L'ingegneria genetica: un connubio di cattiva scienza e grande business

Il Giornale Online
Il libro di Mae-Wan Ho denuncia le motivazioni e i rischi delle biotecnologie

di Wanda Marra

L'ingegneria genetica è sostanzialmente un bluff: non solo nociva, ma addirittura inutile, prodotto della malafede della grande industria. È questa la posizione espressa da Mae-Wan Ho, una nota e stimata ricercatrice britannica, vicina alle Ong e alle esperienze del popolo di Seattle, nel suo libro “Ingegneria genetica. Le biotecnologie tra scienze e business”, uscito nel 1998 in Gran Bretagna e di prossima pubblicazione in Italia presso la casa editrice Derive Approdi.

Una serie di dati economici e sociali e di prove scientifiche sono utilizzati per avvalorare una posizione, esplicitata dall'autrice fin dalle prime pagine del suo lavoro: “La tesi sostenuta in questo libro è che l'ingegneria genetica sia un connubio tra cattiva scienza e grande business al servizio di profitti immediati, che sia contraria al bene comune, ai bisogni e alle volontà collettive, e ai valori morali della scienza, che prende la forma del determinismo genetico, sia inconciliabile con le prove scientifiche, e conduca a pratiche devianti e a progetti di ingegneria genetica contrari all'etica e finalizzati unicamente allo sfruttamento”.

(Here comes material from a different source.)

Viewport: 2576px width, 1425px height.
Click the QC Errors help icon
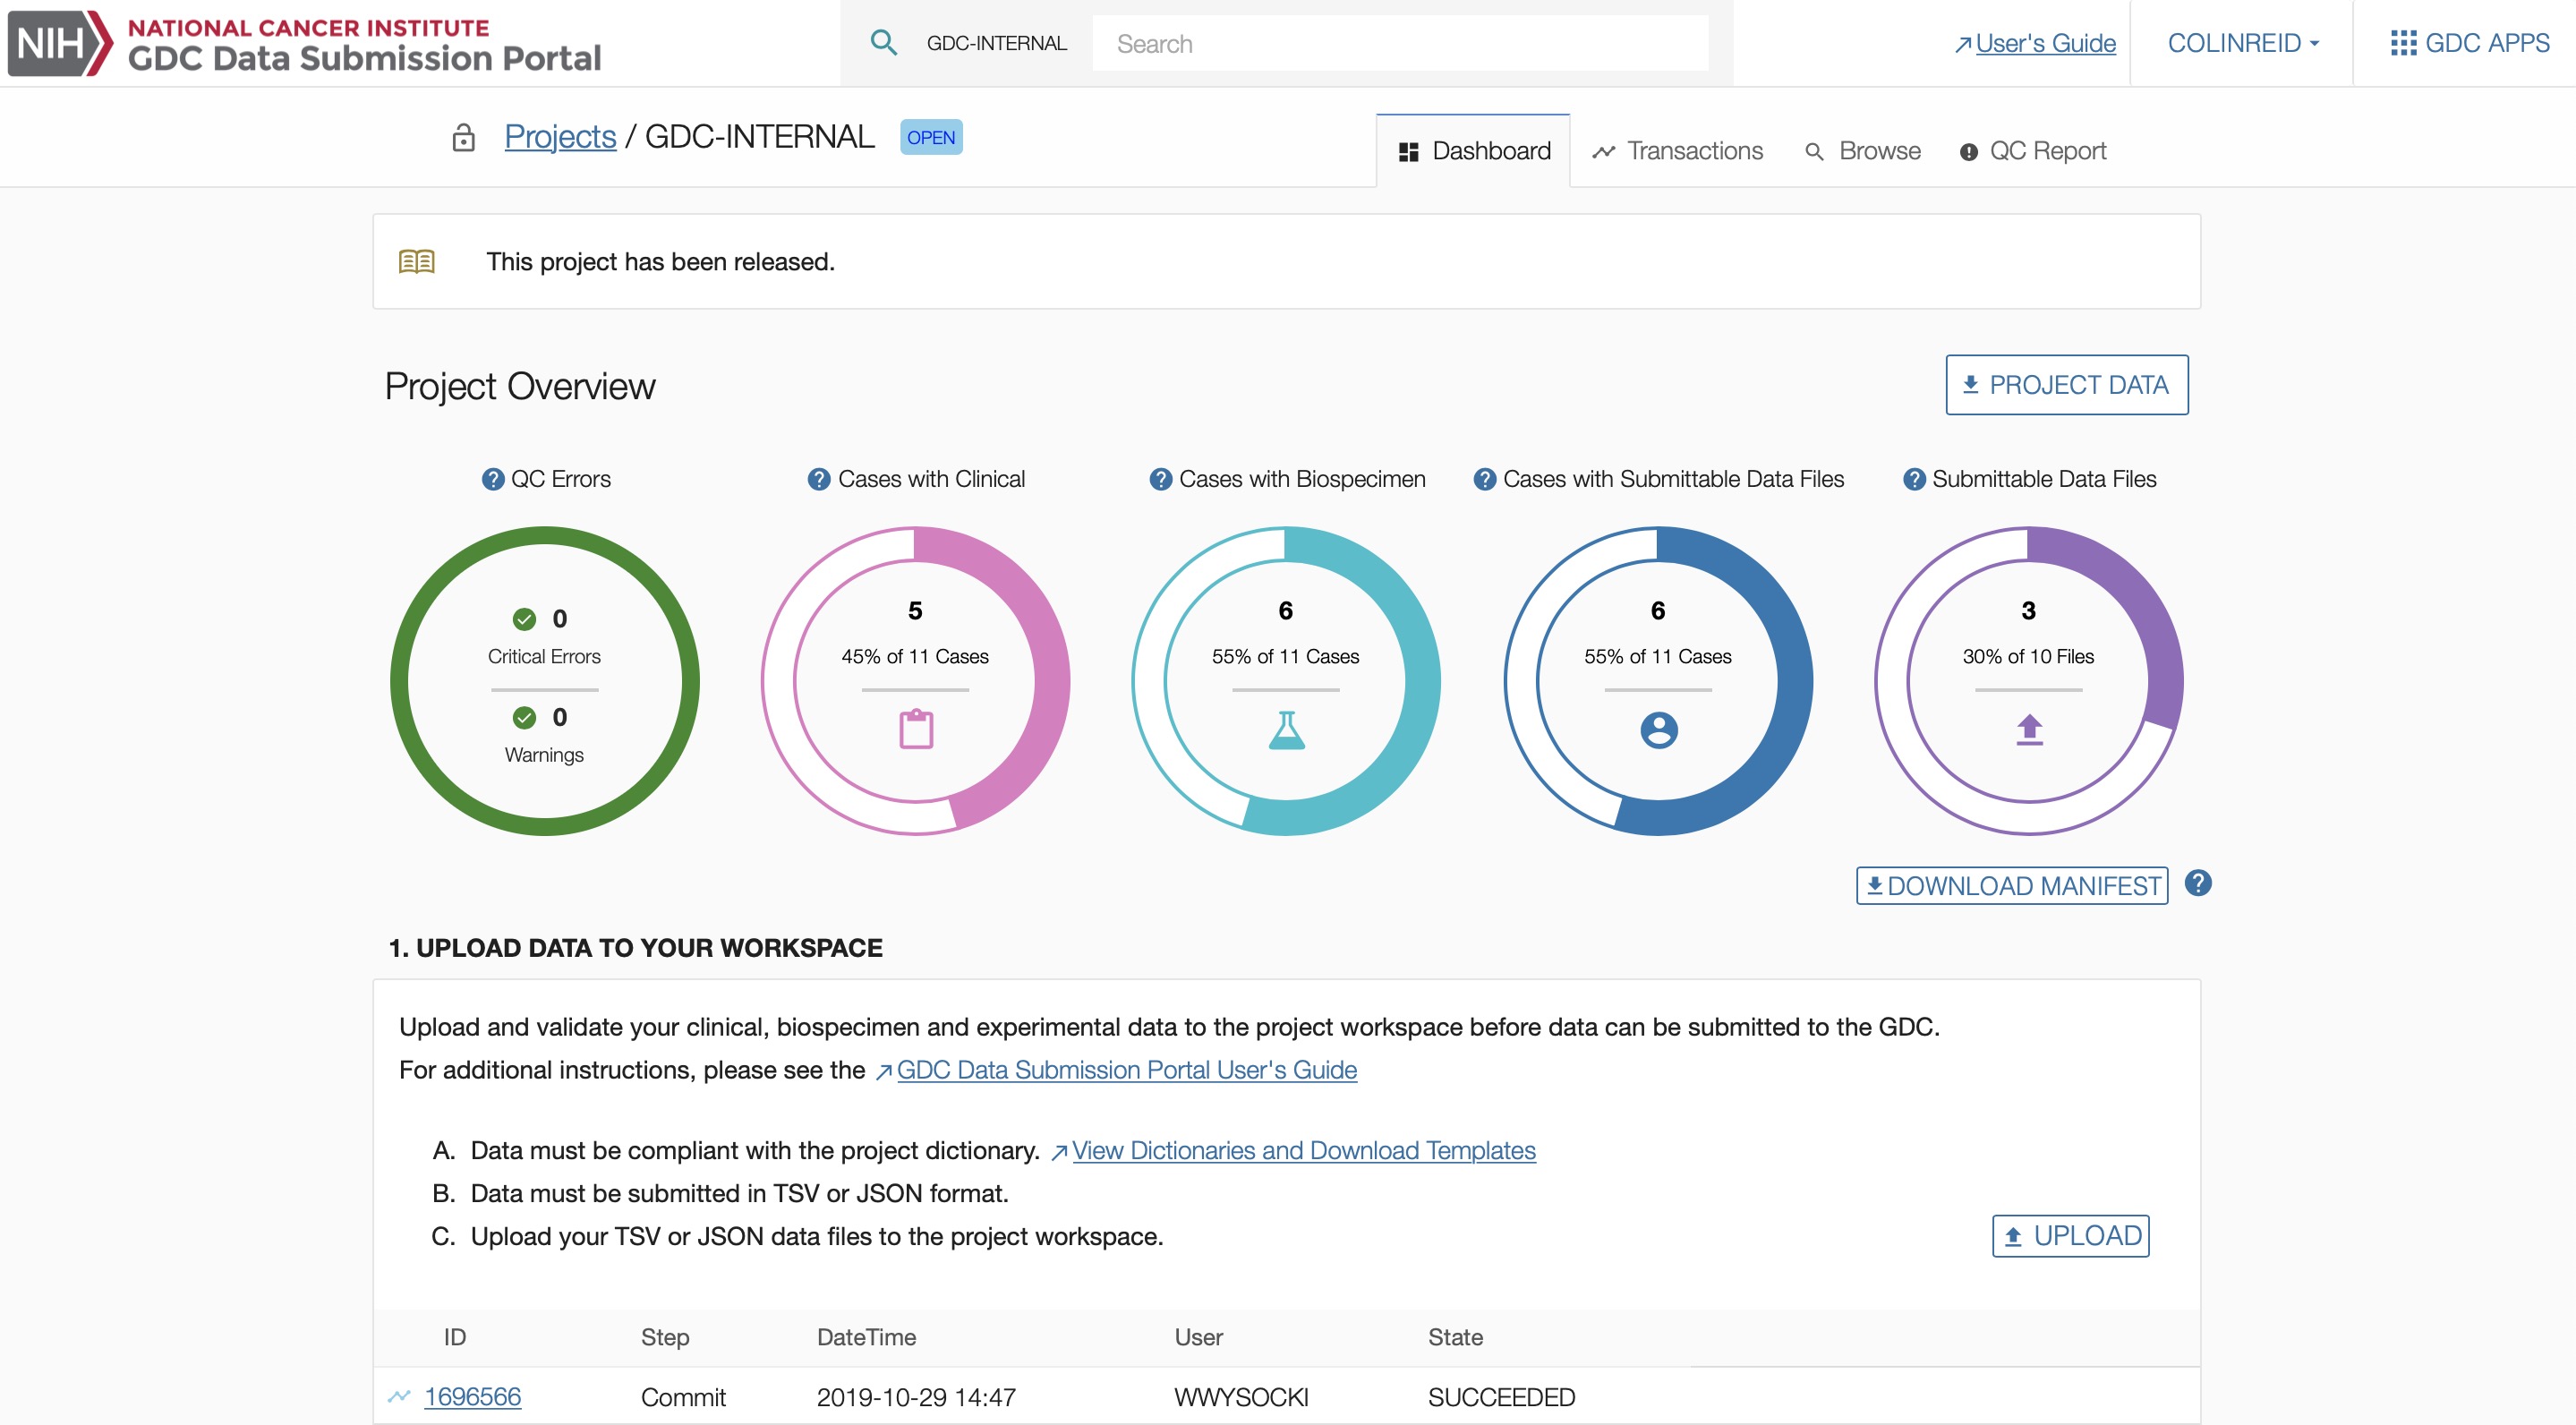[493, 479]
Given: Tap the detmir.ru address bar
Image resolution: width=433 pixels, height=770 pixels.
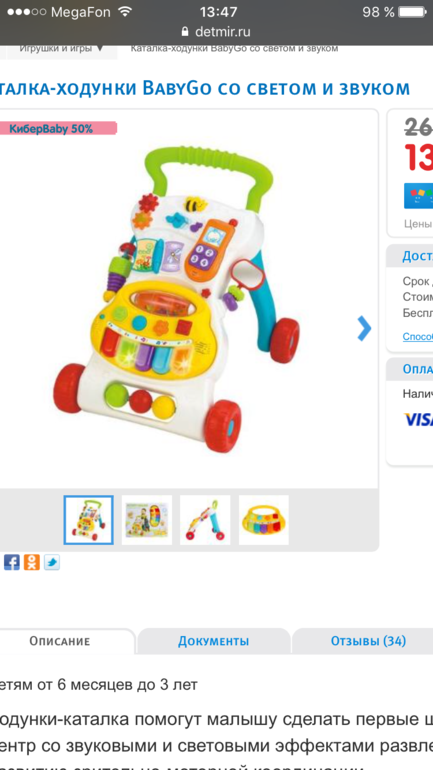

La scienza, che non è un'entità astratta, non obbedisce solo a regole proprie, ma si sviluppa anche in base ad esigenze extra-scientifiche, economiche e politiche, non è cattiva di per sé. Esiste però una cattiva scienza che non serve gli interessi dell'umanità: la Ho rigetta sia il concetto di scienza “neutrale” (“la scienza è imbevuta di valori morali”), sia la presunta infallibilità della scienza (“la storia della scienza potrebbe essere scritta sia mostrando gli errori che ha compiuto sia i trionfi che le sono comunemente attribuiti”).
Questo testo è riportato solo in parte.